▶ RECORDS TO USE:
——————
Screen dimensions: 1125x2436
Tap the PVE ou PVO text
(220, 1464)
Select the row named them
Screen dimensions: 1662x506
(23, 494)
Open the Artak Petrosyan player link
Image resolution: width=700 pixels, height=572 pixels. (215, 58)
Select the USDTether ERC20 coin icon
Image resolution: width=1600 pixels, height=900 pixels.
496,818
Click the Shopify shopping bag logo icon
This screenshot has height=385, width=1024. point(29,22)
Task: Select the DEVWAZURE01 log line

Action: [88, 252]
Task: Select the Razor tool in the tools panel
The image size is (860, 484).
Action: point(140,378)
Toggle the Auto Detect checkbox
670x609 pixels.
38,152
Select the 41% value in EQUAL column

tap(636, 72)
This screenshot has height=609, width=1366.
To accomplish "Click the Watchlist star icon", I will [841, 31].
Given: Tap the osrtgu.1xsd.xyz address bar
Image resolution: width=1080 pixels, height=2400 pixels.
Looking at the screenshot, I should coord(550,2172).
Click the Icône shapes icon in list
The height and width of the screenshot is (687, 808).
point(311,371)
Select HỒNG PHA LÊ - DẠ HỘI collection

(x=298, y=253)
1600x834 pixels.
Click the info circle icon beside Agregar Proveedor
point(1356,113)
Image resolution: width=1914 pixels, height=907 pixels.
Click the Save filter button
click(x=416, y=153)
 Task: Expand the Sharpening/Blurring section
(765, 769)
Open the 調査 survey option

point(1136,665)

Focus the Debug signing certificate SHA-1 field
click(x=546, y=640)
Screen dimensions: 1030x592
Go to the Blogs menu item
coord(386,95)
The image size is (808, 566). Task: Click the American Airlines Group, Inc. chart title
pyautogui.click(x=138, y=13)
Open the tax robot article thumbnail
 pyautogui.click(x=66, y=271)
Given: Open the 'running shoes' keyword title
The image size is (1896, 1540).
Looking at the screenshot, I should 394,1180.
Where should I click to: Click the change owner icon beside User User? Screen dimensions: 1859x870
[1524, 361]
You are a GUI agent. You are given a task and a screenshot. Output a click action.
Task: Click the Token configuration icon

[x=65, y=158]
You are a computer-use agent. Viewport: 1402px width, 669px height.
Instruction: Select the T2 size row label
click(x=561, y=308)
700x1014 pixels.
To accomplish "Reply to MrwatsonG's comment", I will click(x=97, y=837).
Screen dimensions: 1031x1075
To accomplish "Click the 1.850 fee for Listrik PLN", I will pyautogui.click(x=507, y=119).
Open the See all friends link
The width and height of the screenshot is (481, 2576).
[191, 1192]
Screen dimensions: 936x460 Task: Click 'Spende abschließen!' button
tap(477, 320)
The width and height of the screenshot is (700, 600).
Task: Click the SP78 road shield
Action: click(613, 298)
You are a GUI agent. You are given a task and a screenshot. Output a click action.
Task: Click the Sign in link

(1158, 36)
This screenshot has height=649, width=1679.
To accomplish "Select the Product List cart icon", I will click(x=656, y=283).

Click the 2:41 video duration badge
——————
▶ TASK TO CARRY OUT: For the material above, reproduce exactly the lines from the line with "The image size is (860, 484)." to the line with "Given: Tap the osrtgu.1xsd.xyz address bar", inclusive, and exclude all others.

▶ OUTPUT FOR THIS TASK:
The image size is (860, 484).
Action: point(140,378)
Toggle the Auto Detect checkbox
670x609 pixels.
38,152
Select the 41% value in EQUAL column

tap(636, 72)
This screenshot has height=609, width=1366.
To accomplish "Click the Watchlist star icon", I will [841, 31].
Given: Tap the osrtgu.1xsd.xyz address bar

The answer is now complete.